アニメ放送開始の直前にあたる2026年7月に第10巻、7月末に第11巻が発売され、原作は完結を迎えています。アニメで作品に触れてから原作を追う場合でも、最後まで読み切れる状態にあるのは大きな利点でしょう。なお、シリーズ累計部数についてはメディア報道で数字が伝えられているものの、公式サイトでの明記は2026年8月26日時点で確認できていません。

まとめ

「男友達だと思っていた幼馴染が、実は美少女だった」という一行で説明できる作品でありながら、本作が描いているのはその一行の先にあるものです。7年の空白をどう埋めるのか、仮面を外せる相手がいることはどれほど得がたいのか、そして友情はどこから恋になるのか。派手な展開ではなく、日々の会話の積み重ねでそれを見せていく姿勢が、この作品の性格を決めています。

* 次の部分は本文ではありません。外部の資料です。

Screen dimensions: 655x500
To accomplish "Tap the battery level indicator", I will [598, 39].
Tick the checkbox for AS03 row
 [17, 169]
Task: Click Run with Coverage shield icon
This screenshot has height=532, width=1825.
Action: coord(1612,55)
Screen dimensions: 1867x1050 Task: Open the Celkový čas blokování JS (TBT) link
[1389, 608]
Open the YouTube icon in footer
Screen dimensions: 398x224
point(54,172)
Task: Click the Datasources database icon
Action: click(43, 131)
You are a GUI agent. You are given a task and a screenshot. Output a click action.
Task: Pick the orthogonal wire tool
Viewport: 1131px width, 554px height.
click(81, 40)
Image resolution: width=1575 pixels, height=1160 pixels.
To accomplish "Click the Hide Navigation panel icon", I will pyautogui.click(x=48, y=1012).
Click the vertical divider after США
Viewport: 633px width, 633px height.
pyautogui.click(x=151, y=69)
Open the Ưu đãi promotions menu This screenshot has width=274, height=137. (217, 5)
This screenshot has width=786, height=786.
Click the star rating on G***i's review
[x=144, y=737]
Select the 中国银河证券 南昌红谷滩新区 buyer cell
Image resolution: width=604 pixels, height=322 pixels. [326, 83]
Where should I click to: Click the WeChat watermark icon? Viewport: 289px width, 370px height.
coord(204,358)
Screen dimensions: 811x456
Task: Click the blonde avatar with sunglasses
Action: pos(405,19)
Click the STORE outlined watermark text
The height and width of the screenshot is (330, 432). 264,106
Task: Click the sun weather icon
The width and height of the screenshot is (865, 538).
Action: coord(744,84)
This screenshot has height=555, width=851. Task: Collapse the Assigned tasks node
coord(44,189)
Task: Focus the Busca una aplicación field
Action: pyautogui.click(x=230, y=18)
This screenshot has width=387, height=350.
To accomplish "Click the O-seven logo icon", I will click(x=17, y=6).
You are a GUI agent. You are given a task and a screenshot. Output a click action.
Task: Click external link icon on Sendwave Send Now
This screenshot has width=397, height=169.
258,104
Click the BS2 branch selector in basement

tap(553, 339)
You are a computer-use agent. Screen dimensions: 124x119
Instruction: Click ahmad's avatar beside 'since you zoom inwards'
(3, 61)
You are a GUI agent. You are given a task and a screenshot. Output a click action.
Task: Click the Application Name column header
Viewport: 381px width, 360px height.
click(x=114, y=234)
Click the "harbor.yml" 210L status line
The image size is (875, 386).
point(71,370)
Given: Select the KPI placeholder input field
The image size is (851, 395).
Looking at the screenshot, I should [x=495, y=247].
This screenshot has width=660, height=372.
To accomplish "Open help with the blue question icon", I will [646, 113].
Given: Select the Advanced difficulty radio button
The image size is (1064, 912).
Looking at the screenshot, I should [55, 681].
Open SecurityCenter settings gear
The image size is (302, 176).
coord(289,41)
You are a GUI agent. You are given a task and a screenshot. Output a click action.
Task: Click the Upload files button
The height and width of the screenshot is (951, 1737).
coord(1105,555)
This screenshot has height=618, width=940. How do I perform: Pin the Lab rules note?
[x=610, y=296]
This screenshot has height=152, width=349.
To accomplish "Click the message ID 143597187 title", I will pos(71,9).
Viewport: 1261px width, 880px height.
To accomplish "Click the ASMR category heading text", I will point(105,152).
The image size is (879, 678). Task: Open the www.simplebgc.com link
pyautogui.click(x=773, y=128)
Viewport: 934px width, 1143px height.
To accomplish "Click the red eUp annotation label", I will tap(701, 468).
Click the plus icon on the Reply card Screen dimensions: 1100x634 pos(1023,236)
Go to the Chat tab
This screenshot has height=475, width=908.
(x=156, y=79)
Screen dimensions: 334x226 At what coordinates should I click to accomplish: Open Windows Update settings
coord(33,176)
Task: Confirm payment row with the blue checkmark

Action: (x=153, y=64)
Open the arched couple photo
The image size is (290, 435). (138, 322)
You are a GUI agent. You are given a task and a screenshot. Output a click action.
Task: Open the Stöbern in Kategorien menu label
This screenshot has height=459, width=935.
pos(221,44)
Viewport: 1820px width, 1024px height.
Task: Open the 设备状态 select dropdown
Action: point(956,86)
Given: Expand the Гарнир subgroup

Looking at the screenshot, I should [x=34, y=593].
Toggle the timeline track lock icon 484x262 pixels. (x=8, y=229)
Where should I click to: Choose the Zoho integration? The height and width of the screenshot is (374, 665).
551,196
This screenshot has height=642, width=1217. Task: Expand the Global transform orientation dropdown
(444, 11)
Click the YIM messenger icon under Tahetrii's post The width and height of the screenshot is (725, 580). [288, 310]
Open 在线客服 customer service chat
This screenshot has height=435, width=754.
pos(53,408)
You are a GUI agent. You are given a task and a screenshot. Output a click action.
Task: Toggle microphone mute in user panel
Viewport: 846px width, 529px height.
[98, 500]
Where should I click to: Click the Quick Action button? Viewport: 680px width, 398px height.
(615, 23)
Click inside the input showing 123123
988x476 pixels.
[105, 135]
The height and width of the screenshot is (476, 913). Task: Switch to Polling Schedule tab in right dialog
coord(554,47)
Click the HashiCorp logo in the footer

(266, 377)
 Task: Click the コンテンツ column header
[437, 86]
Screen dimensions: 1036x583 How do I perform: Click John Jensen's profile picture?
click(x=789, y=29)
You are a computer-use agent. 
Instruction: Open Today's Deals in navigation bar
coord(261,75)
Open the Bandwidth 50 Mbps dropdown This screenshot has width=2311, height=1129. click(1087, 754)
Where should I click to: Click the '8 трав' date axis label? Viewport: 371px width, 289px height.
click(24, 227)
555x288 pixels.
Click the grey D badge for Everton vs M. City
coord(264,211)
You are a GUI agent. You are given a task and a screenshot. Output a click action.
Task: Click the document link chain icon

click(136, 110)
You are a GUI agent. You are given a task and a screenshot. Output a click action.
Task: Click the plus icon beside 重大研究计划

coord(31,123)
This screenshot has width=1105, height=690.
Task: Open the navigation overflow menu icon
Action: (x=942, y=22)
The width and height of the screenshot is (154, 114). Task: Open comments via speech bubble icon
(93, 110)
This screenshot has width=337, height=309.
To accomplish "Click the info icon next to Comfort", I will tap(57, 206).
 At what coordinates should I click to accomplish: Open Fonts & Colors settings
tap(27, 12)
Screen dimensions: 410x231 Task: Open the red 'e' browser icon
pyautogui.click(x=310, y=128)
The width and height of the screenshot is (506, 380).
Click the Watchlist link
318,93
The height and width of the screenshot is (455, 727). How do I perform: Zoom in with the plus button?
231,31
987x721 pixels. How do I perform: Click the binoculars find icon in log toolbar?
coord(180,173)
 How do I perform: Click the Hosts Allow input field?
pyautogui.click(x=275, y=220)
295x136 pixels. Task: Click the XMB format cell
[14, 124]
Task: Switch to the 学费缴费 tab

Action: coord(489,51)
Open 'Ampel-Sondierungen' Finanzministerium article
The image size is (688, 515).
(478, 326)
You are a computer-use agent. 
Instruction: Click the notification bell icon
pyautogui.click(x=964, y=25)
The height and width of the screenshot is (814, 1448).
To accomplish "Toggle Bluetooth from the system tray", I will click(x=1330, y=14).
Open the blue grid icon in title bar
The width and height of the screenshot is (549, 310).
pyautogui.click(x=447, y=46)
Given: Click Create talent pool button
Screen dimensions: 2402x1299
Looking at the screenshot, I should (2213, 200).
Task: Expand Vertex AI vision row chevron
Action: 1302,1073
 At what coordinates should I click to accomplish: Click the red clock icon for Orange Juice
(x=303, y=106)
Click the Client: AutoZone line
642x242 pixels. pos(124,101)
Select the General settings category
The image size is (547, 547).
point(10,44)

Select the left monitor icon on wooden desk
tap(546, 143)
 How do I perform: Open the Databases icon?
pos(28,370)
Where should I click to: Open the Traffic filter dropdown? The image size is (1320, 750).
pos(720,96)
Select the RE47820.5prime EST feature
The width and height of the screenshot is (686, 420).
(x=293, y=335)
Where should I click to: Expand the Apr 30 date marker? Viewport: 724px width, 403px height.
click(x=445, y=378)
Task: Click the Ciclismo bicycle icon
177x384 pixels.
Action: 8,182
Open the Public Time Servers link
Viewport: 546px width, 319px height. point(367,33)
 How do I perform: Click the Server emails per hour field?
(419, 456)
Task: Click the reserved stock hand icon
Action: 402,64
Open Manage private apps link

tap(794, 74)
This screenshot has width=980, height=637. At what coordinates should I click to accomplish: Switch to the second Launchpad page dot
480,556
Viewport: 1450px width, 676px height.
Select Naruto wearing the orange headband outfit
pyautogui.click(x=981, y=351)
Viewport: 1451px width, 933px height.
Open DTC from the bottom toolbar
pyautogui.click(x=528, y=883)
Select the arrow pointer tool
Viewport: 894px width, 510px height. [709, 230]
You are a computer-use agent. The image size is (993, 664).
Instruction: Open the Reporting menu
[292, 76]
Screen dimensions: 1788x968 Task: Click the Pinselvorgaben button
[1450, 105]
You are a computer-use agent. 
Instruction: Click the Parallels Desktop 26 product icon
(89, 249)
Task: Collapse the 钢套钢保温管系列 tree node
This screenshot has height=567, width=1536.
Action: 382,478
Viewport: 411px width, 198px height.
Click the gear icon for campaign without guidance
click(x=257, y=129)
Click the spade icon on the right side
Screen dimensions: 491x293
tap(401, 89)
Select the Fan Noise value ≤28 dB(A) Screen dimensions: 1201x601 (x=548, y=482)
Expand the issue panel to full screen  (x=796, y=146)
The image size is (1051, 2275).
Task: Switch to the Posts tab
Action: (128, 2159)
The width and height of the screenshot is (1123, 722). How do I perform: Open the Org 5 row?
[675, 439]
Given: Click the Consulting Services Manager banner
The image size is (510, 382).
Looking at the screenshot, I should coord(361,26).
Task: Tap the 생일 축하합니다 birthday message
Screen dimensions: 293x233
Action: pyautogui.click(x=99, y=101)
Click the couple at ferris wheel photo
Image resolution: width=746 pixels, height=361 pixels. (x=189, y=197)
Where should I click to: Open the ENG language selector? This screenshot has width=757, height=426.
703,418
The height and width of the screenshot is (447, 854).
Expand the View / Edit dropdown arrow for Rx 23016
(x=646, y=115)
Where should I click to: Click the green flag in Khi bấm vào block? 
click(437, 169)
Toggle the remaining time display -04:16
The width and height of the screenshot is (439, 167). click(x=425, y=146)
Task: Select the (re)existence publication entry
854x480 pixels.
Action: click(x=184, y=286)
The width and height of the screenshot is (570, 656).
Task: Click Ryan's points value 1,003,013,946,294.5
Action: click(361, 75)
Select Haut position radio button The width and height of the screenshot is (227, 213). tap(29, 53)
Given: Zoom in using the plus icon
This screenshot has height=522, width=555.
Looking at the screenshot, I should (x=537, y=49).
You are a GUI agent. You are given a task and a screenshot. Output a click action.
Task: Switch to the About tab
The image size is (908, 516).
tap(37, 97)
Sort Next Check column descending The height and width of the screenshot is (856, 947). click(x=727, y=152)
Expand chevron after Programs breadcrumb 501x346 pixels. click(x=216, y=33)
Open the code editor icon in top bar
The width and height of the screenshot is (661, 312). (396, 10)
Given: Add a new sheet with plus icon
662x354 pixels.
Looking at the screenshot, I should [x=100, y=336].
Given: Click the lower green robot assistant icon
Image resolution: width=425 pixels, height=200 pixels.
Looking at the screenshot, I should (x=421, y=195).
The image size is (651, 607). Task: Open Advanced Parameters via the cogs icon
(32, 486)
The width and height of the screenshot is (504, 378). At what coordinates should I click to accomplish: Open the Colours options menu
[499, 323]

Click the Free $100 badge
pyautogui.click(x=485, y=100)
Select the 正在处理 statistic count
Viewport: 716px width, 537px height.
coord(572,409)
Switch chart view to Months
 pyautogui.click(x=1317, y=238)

  • 放送情報: 2026年7月6日よりTOKYO MX(毎週月曜23時30分〜)・サンテレビジョン(毎週月曜23時40分〜)で放送開始。BSフジは7月8日から。配信はABEMAが毎週火曜0時30分から先行配信、dアニメストア・U-NEXT・アニメ放題も先行配信の対象
  • 制作陣: アニメーション制作はproject No.9、監督は徐傳峰、シリーズ構成は赤尾でこ、キャラクターデザインは倉橋N濘、音楽は中西亮輔・谷ナオキ・森田友梨
  • キャスト: 二階堂春希役に長谷川育美、霧島隼人役に土岐隼一。春希の「二つの顔」の演じ分けが作品の要
  • 主題歌: OPはDIALOGUE+「夏に重ねて」、EDはharmoe「Tilt」
  • 原作: 雲雀湯(著)/シソ(イラスト)による角川スニーカー文庫作品。全11巻で完結済み
  • 作品の核: 「変わってしまったもの」と「変わらなかったもの」の対比。素の自分を見せられる相手と場所を巡る青春ラブコメ
  • 話数: 公式サイトに総話数の明記はないものの、一次データでは全12話とされる1クール作品

2026年夏アニメのなかでも、本作は「静かに効いてくる」タイプの一本です。1話ごとに大きな事件が起きるわけではありませんが、春希の表情が一段ゆるむ瞬間、隼人が言葉を選び直す間合いといった細部に、7年ぶんの重みが積まれていきます。原作全11巻のうちアニメでどこまでが描かれるのかについては、公式発表を確認できていません。全12話をどう構成するのかという判断も、視聴を続ける楽しみのひとつになるでしょう。

王道の設定を丁寧に転がしていくタイプの作品なので、刺激的な展開よりも、登場人物たちの距離が少しずつ変わっていく手触りを楽しみたい方に向いています。放送はまだ途中です。夏の記憶から始まった二人の関係がどこへ着地するのか、公式サイトの続報とあわせて追いかけてみてください。